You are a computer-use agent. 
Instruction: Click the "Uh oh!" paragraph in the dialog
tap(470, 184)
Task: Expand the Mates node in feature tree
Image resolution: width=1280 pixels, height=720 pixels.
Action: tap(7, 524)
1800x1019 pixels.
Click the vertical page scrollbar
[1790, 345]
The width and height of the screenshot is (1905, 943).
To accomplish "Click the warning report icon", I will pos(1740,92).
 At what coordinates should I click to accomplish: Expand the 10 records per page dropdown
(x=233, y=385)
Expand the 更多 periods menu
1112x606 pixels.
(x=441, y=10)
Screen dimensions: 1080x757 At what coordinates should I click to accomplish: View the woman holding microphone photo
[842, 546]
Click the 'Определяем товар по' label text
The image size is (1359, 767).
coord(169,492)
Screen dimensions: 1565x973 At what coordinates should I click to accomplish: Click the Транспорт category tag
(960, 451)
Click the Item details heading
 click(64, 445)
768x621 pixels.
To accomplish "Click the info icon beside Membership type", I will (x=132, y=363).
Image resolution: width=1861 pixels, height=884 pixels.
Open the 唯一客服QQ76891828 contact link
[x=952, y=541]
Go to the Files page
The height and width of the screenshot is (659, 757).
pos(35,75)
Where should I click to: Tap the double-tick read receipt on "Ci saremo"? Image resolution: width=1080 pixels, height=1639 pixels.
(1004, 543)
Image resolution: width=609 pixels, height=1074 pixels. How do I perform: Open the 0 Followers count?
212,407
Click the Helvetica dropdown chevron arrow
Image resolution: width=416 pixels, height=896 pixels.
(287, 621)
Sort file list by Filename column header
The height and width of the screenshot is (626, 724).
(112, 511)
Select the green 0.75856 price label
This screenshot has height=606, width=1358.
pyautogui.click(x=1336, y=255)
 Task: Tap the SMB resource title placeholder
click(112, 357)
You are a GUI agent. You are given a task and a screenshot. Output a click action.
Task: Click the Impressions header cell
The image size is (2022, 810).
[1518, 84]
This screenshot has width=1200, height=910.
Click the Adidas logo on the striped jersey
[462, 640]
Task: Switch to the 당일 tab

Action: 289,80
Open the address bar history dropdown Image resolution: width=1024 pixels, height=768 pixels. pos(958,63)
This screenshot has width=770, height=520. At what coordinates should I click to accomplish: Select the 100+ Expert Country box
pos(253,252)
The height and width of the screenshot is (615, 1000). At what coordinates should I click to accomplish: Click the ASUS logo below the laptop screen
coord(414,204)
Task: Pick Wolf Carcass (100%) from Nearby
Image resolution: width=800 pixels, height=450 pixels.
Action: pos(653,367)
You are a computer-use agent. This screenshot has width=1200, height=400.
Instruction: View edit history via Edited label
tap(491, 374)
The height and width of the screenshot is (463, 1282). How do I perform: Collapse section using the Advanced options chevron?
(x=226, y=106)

AIM OF THE TASK: Write the records out in full, exactly as they read above.

ANSWER TO THE PROBLEM:
You are a computer-use agent. 
Instruction: Click the "Uh oh!" paragraph in the dialog
tap(470, 184)
Task: Expand the Mates node in feature tree
Image resolution: width=1280 pixels, height=720 pixels.
Action: tap(7, 524)
1800x1019 pixels.
Click the vertical page scrollbar
[1790, 345]
The width and height of the screenshot is (1905, 943).
To accomplish "Click the warning report icon", I will pos(1740,92).
 At what coordinates should I click to accomplish: Expand the 10 records per page dropdown
(x=233, y=385)
Expand the 更多 periods menu
1112x606 pixels.
(x=441, y=10)
Screen dimensions: 1080x757 At what coordinates should I click to accomplish: View the woman holding microphone photo
[842, 546]
Click the 'Определяем товар по' label text
The image size is (1359, 767).
coord(169,492)
Screen dimensions: 1565x973 At what coordinates should I click to accomplish: Click the Транспорт category tag
(960, 451)
Click the Item details heading
 click(64, 445)
768x621 pixels.
To accomplish "Click the info icon beside Membership type", I will (x=132, y=363).
Image resolution: width=1861 pixels, height=884 pixels.
Open the 唯一客服QQ76891828 contact link
[x=952, y=541]
Go to the Files page
The height and width of the screenshot is (659, 757).
pos(35,75)
Where should I click to: Tap the double-tick read receipt on "Ci saremo"? Image resolution: width=1080 pixels, height=1639 pixels.
(1004, 543)
Image resolution: width=609 pixels, height=1074 pixels. How do I perform: Open the 0 Followers count?
212,407
Click the Helvetica dropdown chevron arrow
Image resolution: width=416 pixels, height=896 pixels.
(287, 621)
Sort file list by Filename column header
The height and width of the screenshot is (626, 724).
(112, 511)
Select the green 0.75856 price label
This screenshot has height=606, width=1358.
pyautogui.click(x=1336, y=255)
 Task: Tap the SMB resource title placeholder
click(112, 357)
You are a GUI agent. You are given a task and a screenshot. Output a click action.
Task: Click the Impressions header cell
The image size is (2022, 810).
[1518, 84]
This screenshot has width=1200, height=910.
Click the Adidas logo on the striped jersey
[462, 640]
Task: Switch to the 당일 tab

Action: 289,80
Open the address bar history dropdown Image resolution: width=1024 pixels, height=768 pixels. pos(958,63)
This screenshot has width=770, height=520. At what coordinates should I click to accomplish: Select the 100+ Expert Country box
pos(253,252)
The height and width of the screenshot is (615, 1000). At what coordinates should I click to accomplish: Click the ASUS logo below the laptop screen
coord(414,204)
Task: Pick Wolf Carcass (100%) from Nearby
Image resolution: width=800 pixels, height=450 pixels.
Action: pos(653,367)
You are a computer-use agent. This screenshot has width=1200, height=400.
Instruction: View edit history via Edited label
tap(491, 374)
The height and width of the screenshot is (463, 1282). How do I perform: Collapse section using the Advanced options chevron?
(x=226, y=106)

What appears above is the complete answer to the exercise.